The authors thank Huimin Pang and Hoang Nam Trinh for research assistance in this project. The authors would like to thank seminar participants at the American Accounting Association Annual Meeting 2017 (New York) for helpful comments and discussions. Kusnadi also acknowledges the financial support from Singapore Management University through the Ministry of Education Academic Research Fund Tier 1 Grant (Grant approval number: MSS13A002, Application No: 13-C206-SMU-004). All remaining errors are ours.

Appendix. Variable Definitions

NOTES

1NYSE CG Rules § 303A.01. An exception is made for “controlled” firms.

2NYSE CG Rules § 303A.02. Most employment-related or business related affiliations or board interlocks negate the independence of the director.

3The Enron board included a former Stanford dean (accounting professor), former CEOs of an insurance company, and an international bank, a hedge fund manager, a prominent Asian financier, and an economist who is the former head of the U.S. government’s Commodity Futures Trading Commission (Sonnenfield, 2002).
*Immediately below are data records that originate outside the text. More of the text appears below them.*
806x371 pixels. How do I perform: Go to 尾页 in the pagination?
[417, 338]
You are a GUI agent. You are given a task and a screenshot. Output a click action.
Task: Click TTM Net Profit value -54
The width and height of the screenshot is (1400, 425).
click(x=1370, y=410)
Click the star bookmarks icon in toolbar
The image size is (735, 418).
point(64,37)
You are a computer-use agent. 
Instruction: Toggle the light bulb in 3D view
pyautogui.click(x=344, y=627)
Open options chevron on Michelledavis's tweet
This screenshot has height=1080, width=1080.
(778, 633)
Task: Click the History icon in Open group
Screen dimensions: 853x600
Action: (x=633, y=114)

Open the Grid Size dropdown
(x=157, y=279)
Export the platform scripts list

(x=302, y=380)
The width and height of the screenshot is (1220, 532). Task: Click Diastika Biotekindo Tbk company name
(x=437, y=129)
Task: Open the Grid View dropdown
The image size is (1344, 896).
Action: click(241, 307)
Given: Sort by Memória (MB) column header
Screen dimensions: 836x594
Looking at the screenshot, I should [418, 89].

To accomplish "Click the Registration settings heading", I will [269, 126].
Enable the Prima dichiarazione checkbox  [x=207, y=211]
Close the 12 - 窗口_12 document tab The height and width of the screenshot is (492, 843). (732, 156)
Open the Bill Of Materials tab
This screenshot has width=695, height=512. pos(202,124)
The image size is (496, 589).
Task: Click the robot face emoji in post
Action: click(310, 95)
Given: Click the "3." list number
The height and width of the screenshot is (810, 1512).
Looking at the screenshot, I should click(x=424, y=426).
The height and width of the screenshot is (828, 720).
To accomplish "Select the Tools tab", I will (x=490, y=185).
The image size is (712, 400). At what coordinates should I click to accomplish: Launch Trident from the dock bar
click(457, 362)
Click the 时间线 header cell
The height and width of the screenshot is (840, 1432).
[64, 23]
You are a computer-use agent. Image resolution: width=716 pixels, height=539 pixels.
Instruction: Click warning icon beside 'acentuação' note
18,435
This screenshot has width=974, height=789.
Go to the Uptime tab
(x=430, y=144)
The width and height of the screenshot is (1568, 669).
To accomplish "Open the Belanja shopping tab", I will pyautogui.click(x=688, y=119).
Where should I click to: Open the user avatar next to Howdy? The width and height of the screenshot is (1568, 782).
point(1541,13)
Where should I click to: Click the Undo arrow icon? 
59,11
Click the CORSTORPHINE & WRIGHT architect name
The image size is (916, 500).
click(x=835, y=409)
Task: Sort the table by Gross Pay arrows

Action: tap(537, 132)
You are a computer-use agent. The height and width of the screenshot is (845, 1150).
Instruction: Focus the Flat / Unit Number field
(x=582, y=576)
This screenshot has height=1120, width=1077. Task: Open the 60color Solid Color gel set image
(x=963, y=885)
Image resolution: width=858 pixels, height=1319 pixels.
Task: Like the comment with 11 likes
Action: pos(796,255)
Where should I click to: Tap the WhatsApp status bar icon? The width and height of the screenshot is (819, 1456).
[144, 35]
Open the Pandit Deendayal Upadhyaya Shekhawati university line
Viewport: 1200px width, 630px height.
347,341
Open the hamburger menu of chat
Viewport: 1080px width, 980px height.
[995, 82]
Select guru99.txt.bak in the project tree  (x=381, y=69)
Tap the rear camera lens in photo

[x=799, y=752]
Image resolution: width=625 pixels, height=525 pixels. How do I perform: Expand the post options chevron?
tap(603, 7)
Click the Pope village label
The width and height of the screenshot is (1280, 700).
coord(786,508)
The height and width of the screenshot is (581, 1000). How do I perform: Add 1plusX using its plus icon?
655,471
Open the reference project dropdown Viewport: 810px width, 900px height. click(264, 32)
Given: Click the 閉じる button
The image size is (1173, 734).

4The difference is that Zajac & Westphal (1996) focus on five different measures related to board control, whereas, we focus on measures related to risk-reduction.

5Market value of equity is calculated as stock price at the end of fiscal year multiplied by number of common stocks outstanding.

6We use the fixed effects model rather than the random effects model as it is more widely used in the regression of determinants of earnings quality.

7The increase in accruals quality = (0.31 * 0.002)/0.03 = 2.1%.

8The standard deviation is calculated over the past 5 years (with at least 5 years of non-missing data).

Conflicts of Interest

The authors declare no conflicts of interest regarding the publication of this paper.